Car bomb in Tobruk marks first breach of Libyan parliament town
A car bomb explosion on Tuesday, the first attack within the perimeters of Tobruk, has stoked fears about the security of what has been seen as a relatively safe haven for Libya’s elected House of Representatives.
The bomb was detonated near the eastern Libyan town’s security headquarters, although no casualties were reported as a result of the blast.
A state of emergency was declared in the town following the attack, according to Anadolu Agency.
The closest any previous attack had to come to hitting Tobruk was in June when five rockets were remotely fired, using a mobile phone, at on an airbase outside the town.
Like the most recent attack, there were no casualties and Tobruk has so far generally managed to escape the violence that has afflicted much of the rest of the country.
The attack comes as NATO General Secretary Jen Stoltenberg conceded in a speech that the international community failed in its duty to help reconstruct and sustain Libya after the its intervention in 2011.
“[NATO’s] responsibility was to conduct the military operations,” he told an audience at the German Marshall Fund in Brussels on Tuesday.
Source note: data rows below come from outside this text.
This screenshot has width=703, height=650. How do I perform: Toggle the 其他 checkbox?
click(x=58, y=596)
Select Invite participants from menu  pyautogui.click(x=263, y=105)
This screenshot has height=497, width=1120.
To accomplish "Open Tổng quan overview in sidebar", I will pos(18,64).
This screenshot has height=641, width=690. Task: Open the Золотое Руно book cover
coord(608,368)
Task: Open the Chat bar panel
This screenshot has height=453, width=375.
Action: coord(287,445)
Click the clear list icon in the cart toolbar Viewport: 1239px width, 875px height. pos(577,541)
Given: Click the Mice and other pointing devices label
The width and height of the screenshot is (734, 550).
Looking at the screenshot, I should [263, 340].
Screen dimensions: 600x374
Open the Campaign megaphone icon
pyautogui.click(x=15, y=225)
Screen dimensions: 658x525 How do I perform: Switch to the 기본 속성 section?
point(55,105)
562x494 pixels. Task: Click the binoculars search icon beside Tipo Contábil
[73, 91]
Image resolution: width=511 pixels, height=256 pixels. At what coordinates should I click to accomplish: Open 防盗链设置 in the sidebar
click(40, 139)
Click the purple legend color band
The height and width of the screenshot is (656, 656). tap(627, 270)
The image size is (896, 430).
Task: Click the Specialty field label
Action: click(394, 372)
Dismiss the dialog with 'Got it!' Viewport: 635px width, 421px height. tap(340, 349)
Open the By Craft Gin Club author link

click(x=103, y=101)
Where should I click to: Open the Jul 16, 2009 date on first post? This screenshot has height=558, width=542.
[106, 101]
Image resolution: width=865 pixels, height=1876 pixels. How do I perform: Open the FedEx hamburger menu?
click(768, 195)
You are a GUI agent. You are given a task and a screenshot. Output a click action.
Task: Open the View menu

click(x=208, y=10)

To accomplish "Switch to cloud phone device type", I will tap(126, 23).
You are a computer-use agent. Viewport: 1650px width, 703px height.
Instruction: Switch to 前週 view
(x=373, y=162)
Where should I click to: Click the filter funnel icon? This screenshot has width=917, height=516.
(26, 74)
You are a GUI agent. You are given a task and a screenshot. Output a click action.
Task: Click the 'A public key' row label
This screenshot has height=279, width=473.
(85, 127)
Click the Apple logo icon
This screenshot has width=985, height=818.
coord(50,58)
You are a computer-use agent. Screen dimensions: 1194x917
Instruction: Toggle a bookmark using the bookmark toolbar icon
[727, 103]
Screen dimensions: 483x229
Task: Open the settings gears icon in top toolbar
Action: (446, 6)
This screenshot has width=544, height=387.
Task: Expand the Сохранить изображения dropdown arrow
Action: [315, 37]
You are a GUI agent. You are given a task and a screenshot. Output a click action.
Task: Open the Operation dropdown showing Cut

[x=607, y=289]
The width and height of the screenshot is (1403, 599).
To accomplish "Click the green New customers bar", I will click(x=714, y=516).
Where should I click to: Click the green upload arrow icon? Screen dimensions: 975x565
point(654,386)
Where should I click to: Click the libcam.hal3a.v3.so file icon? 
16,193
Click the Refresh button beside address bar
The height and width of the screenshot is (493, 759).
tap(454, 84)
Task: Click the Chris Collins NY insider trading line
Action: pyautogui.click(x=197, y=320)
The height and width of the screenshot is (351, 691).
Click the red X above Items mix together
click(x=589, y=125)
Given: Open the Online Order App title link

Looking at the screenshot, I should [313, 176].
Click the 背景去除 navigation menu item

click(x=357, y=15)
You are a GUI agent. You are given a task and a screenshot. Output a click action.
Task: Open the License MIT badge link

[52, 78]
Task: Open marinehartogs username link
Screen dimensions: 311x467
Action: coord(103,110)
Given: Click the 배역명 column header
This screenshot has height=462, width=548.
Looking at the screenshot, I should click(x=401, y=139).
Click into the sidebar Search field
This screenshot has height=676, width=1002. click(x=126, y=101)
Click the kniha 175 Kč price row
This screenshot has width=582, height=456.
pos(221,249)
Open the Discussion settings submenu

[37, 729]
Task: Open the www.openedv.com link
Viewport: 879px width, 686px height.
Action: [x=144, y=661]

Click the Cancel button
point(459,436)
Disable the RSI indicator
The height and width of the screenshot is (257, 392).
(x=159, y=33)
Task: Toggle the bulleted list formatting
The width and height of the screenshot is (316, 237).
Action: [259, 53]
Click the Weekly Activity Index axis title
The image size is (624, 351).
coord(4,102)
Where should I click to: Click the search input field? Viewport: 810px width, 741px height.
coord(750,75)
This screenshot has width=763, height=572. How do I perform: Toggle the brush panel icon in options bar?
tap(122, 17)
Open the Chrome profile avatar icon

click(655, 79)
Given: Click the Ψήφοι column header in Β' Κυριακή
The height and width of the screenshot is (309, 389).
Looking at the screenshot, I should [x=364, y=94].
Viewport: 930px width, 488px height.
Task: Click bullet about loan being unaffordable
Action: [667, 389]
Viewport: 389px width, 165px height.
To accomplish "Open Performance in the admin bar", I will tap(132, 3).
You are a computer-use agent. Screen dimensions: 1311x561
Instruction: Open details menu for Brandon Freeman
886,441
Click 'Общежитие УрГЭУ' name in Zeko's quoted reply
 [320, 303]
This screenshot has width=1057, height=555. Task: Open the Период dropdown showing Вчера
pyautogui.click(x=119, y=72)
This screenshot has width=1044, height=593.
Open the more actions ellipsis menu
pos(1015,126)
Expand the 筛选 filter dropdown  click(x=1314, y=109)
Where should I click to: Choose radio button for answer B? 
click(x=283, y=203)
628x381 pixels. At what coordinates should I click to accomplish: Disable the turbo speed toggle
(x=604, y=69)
“But the international community as such, the UN, the European Union and NATO we . . . we had too little focus. And it was not clear who was responsible for the follow-up. And therefore I think that we should discuss both within NATO; but also with our partners – other international organizations, the UN, EU, lessons to be learned from Libya.”
In response to a question from a reporter, he stated that there should be a long-term vision for the country beyond military options.
“We have to focus on development, on political processes; not necessarily as NATO,” he said. “It might be the responsibility of other international organizations; that someone has to take that responsibility after military operations as those we saw in Libya.”
Libya has been wracked by violence and instability since NATO-assisted rebels overthrew the dictatorship of Muammar Gaddafi in 2011.
The House of Representatives in Tobruk has conflicted with the General National Congress, whose mandate elapsed several months ago, but which was re-established in Tripoli, leaving two separate governments operating at two ends of the country.